> _Data excerpts_:
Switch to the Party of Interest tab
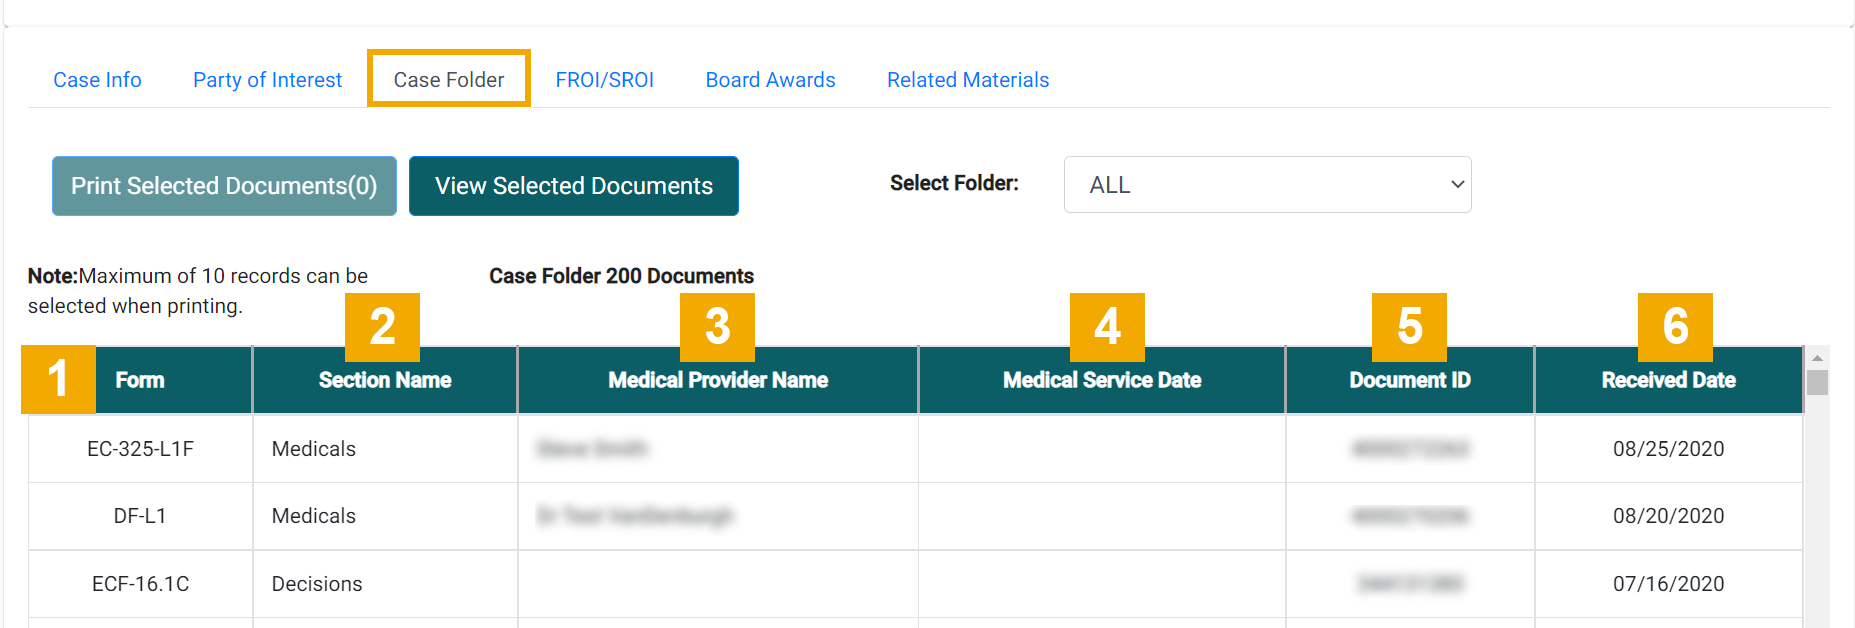 point(267,80)
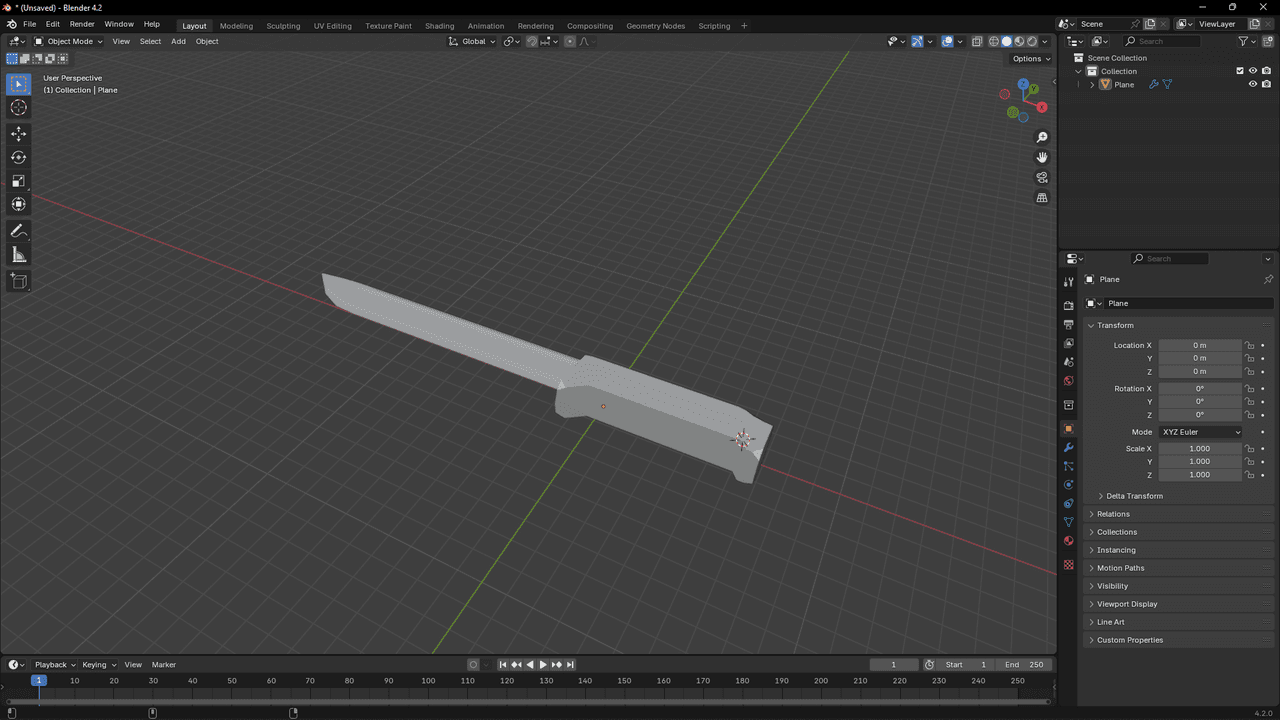The image size is (1280, 720).
Task: Click the camera view icon in viewport
Action: click(x=1042, y=178)
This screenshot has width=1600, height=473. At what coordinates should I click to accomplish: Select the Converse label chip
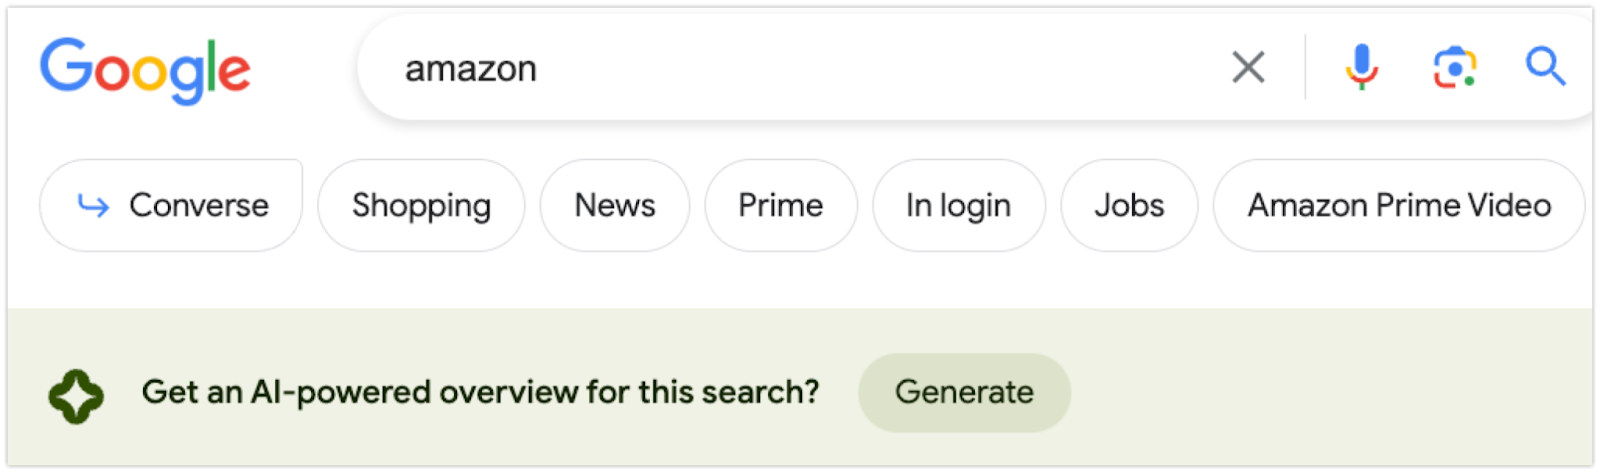coord(171,205)
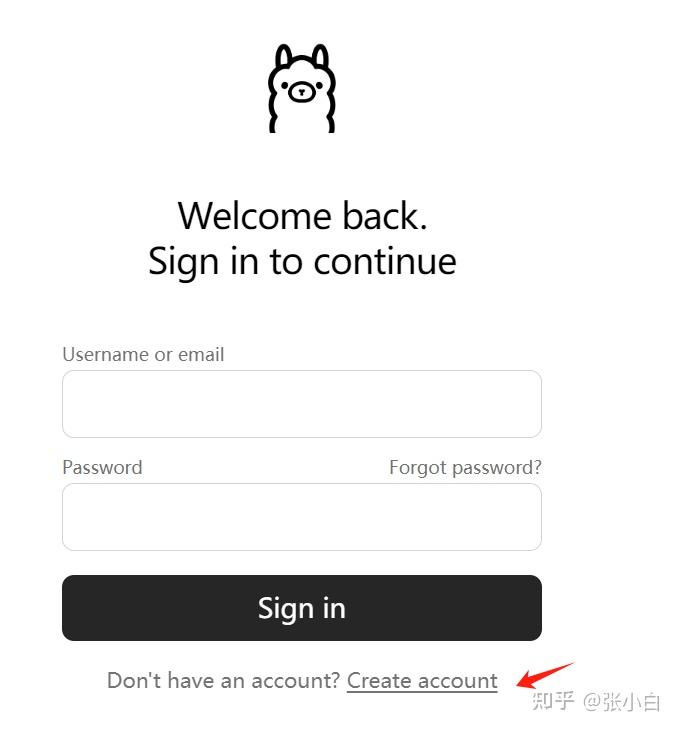Click the Don't have an account? text
The image size is (678, 729).
click(224, 681)
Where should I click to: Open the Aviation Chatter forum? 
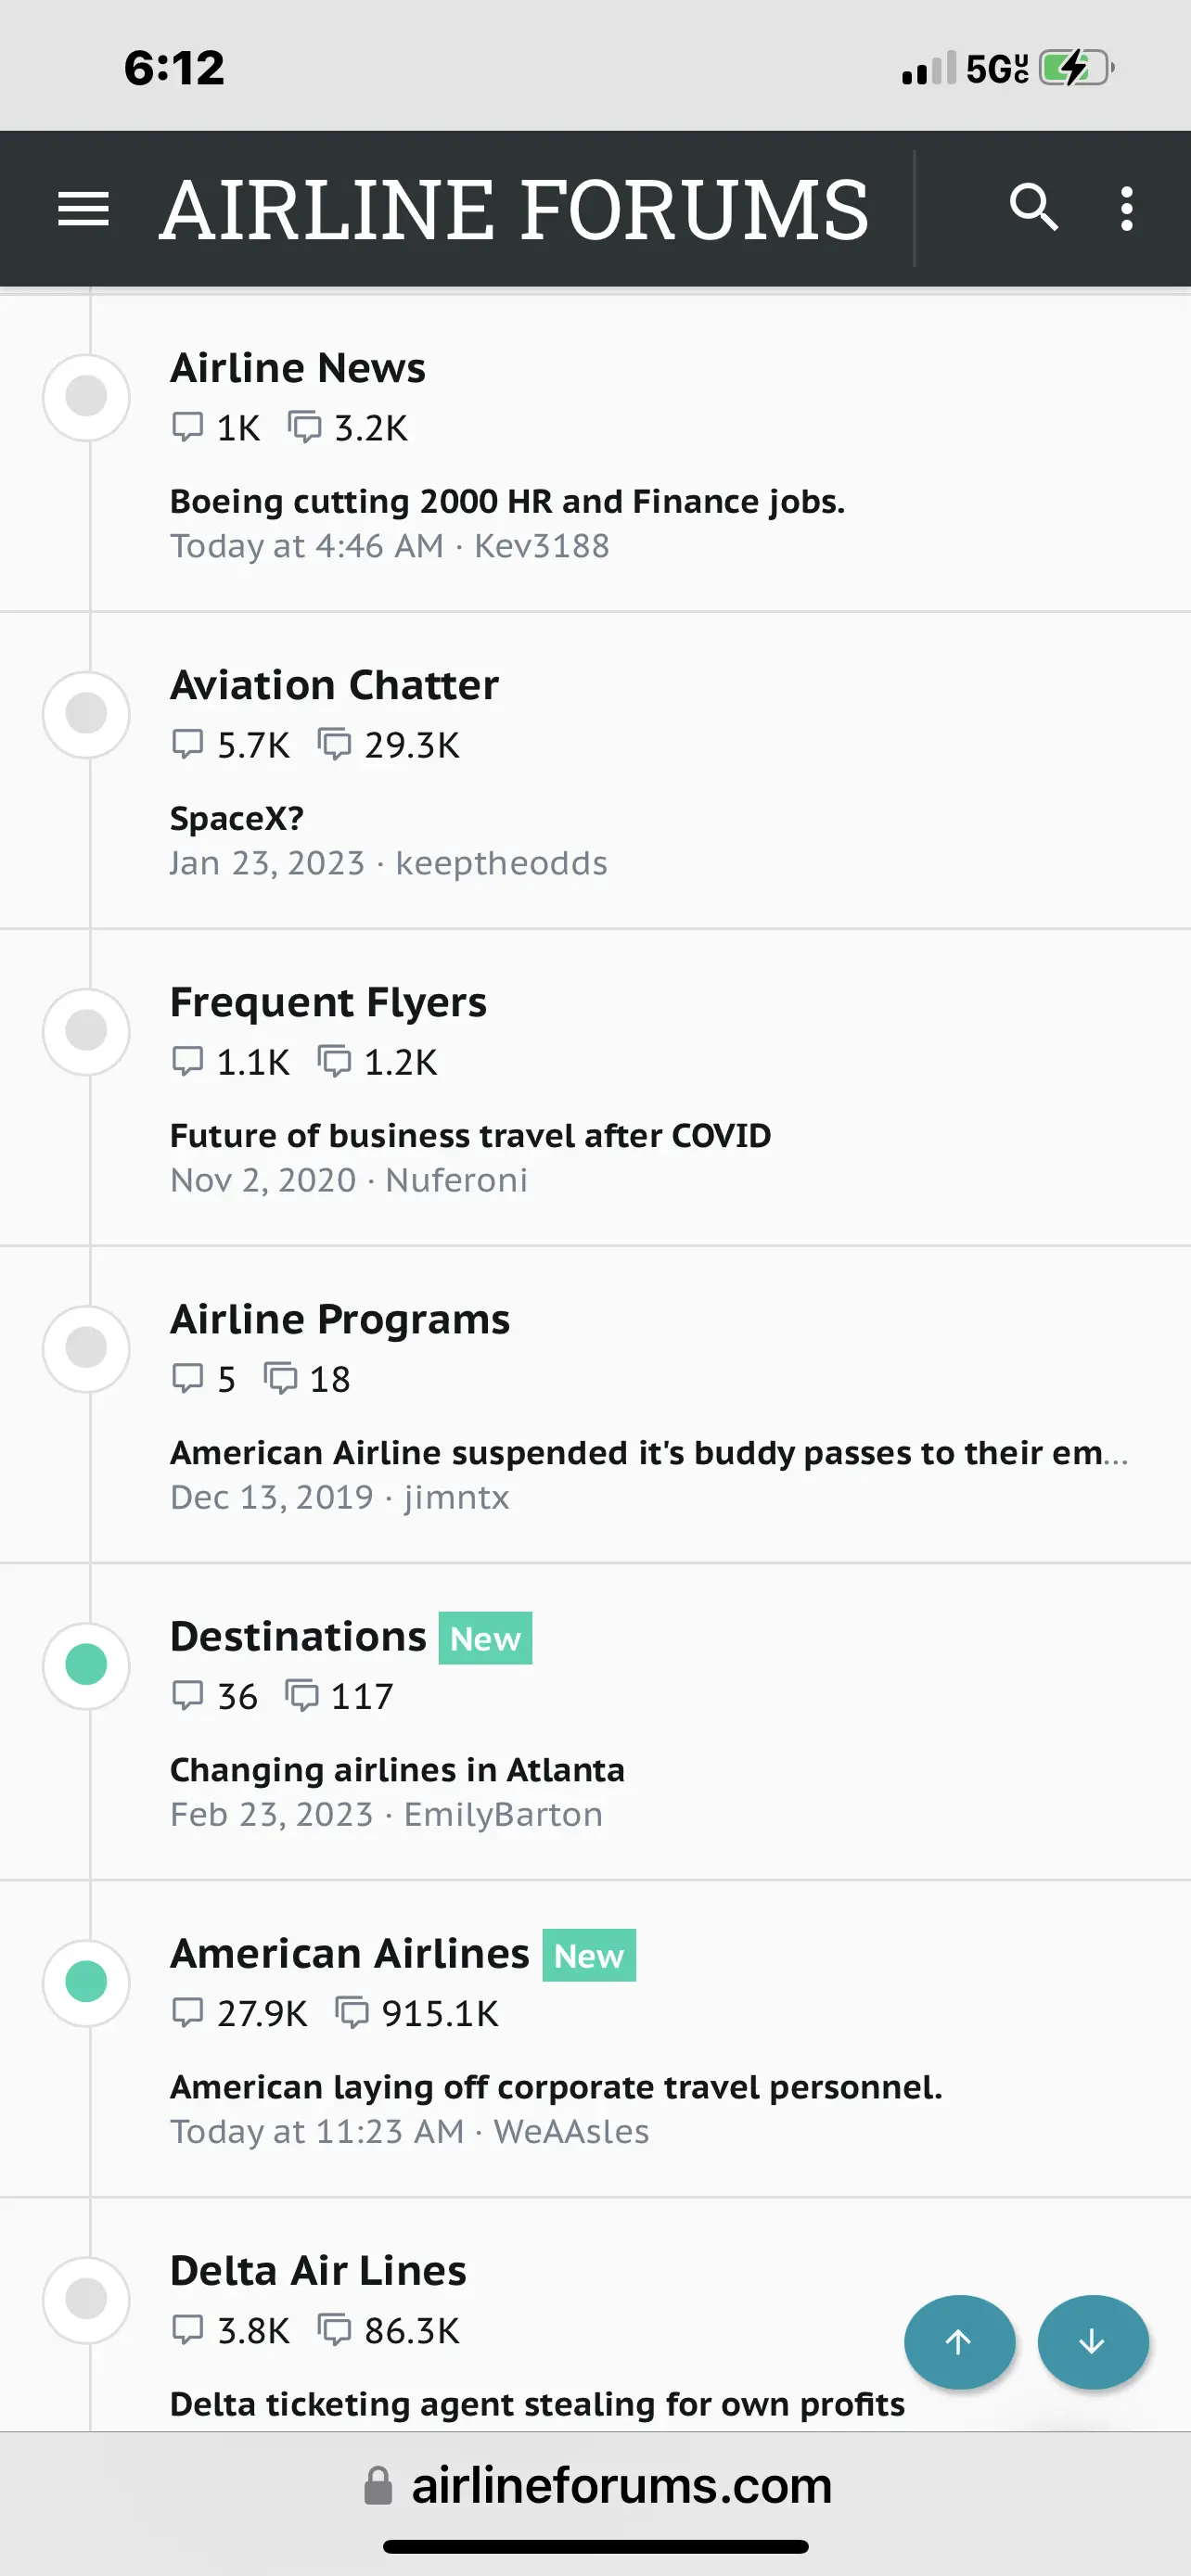coord(334,685)
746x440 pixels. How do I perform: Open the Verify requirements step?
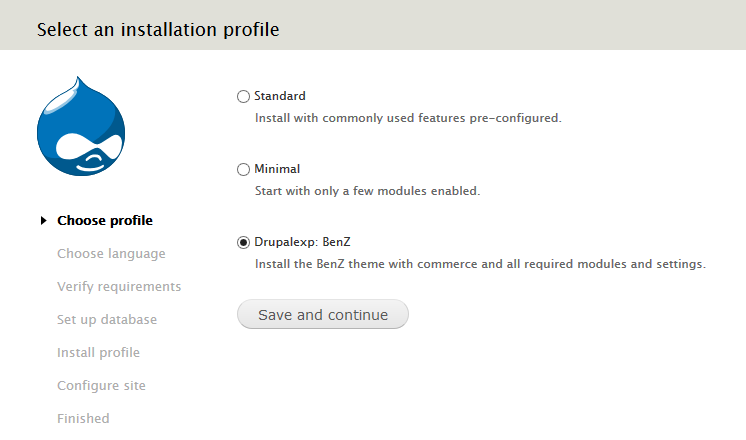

> _Required task_: Copy every line of the items above word for word, leaving out the pictures.

> _Solved problem_:
Switch to the Party of Interest tab
 point(267,80)
The image size is (1280, 720).
Task: Click the camera view icon in viewport
Action: click(x=1042, y=178)
This screenshot has width=1600, height=473. At what coordinates should I click to accomplish: Select the Converse label chip
coord(171,205)
Click the Don't have an account? text
The image size is (678, 729).
click(224, 681)
Where should I click to: Open the Aviation Chatter forum? 
coord(334,685)
746x440 pixels. How do I perform: Open the Verify requirements step?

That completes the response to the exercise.